Assignment: Output the line with "chacabucoenred@gmail.com (511, 776)" and every line below it until the listing ends, exactly as written and with nothing added.

Data shown:
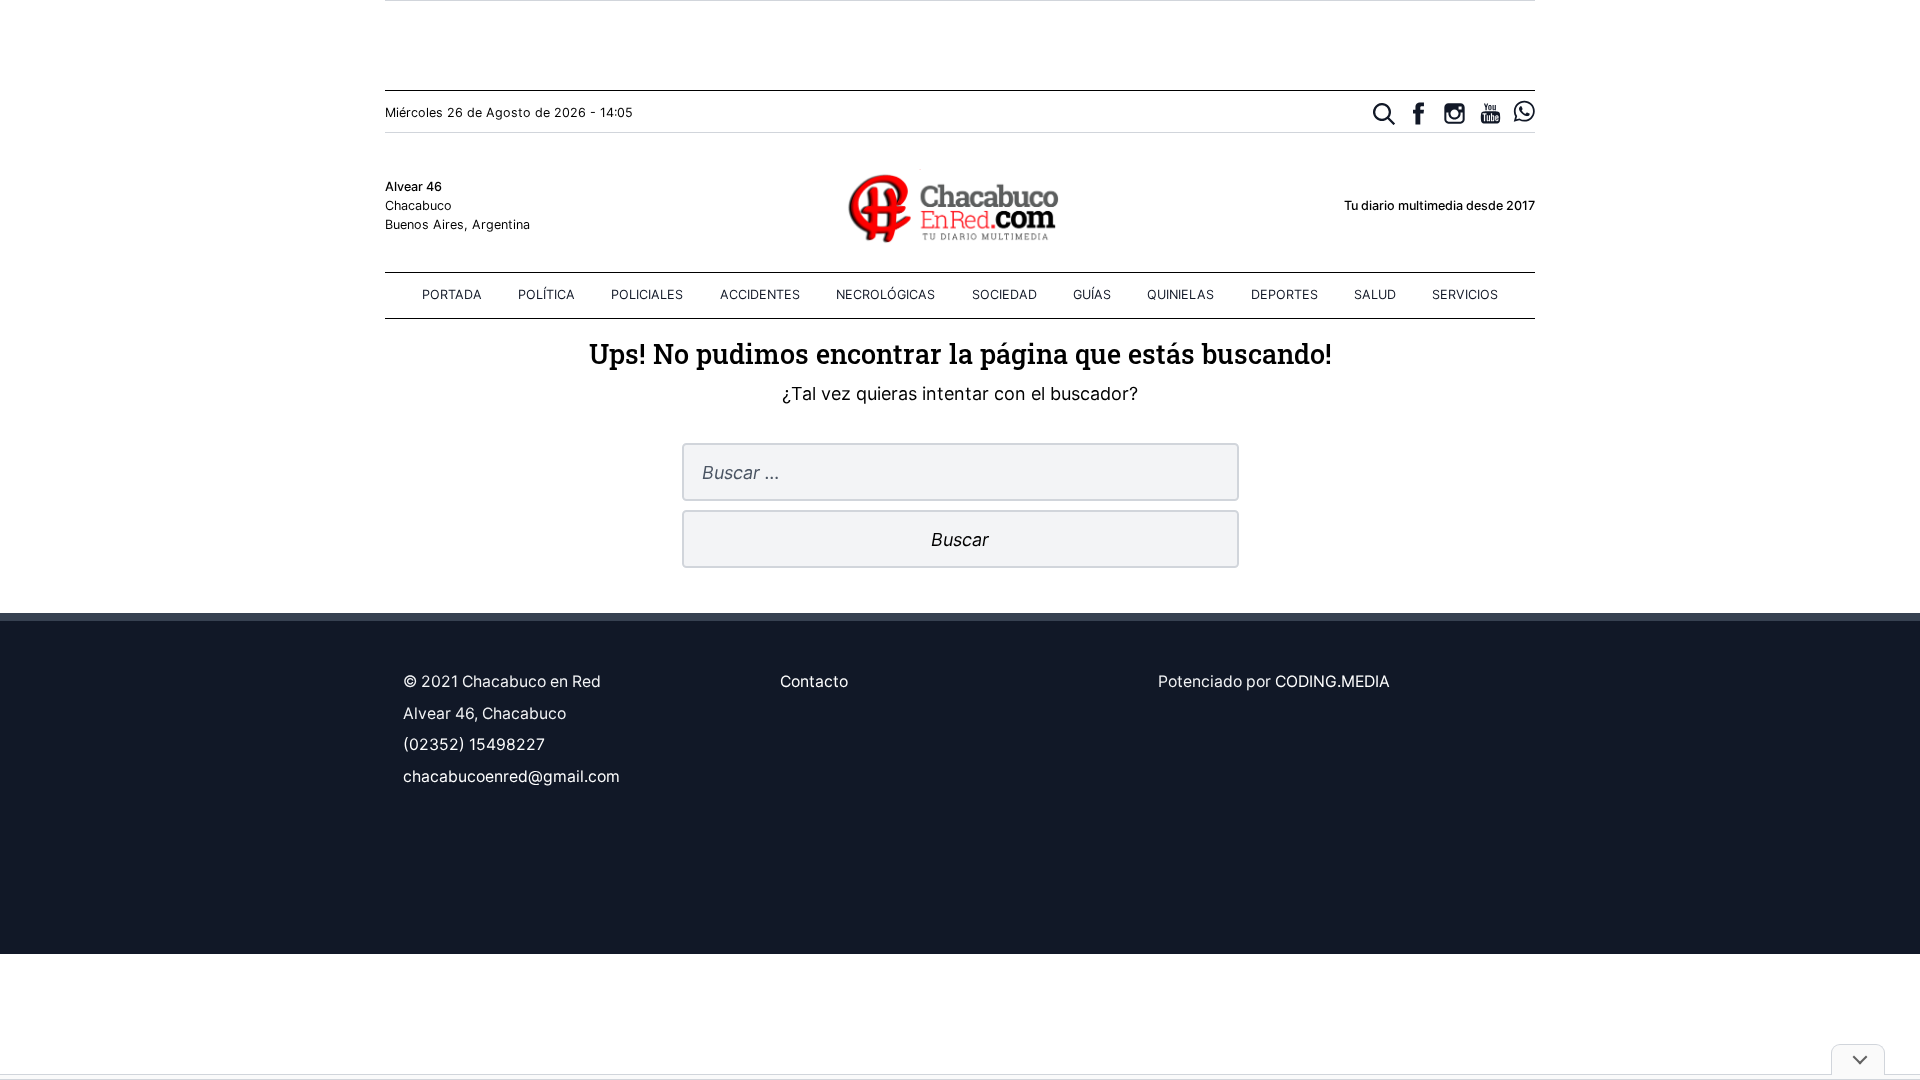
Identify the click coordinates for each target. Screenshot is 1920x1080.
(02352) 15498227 (474, 744)
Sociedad (1004, 294)
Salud (1375, 294)
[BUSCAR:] (960, 473)
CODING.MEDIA (1332, 681)
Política (546, 294)
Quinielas (1180, 294)
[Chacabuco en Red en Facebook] (1418, 113)
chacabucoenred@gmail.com (511, 776)
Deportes (1284, 294)
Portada (452, 294)
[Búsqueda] (1384, 114)
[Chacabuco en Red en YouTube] (1490, 113)
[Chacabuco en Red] (959, 207)
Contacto (814, 681)
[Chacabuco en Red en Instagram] (1454, 113)
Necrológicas (885, 294)
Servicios (1465, 294)
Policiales (647, 294)
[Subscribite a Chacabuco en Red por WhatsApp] (1524, 111)
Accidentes (760, 294)
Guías (1092, 294)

Output for this exercise:
chacabucoenred@gmail.com (511, 776)
Deportes (1284, 294)
Portada (452, 294)
[Búsqueda] (1384, 114)
[Chacabuco en Red en YouTube] (1490, 113)
[Chacabuco en Red] (959, 207)
Contacto (814, 681)
[Chacabuco en Red en Instagram] (1454, 113)
Necrológicas (885, 294)
Servicios (1465, 294)
Policiales (647, 294)
[Subscribite a Chacabuco en Red por WhatsApp] (1524, 111)
Accidentes (760, 294)
Guías (1092, 294)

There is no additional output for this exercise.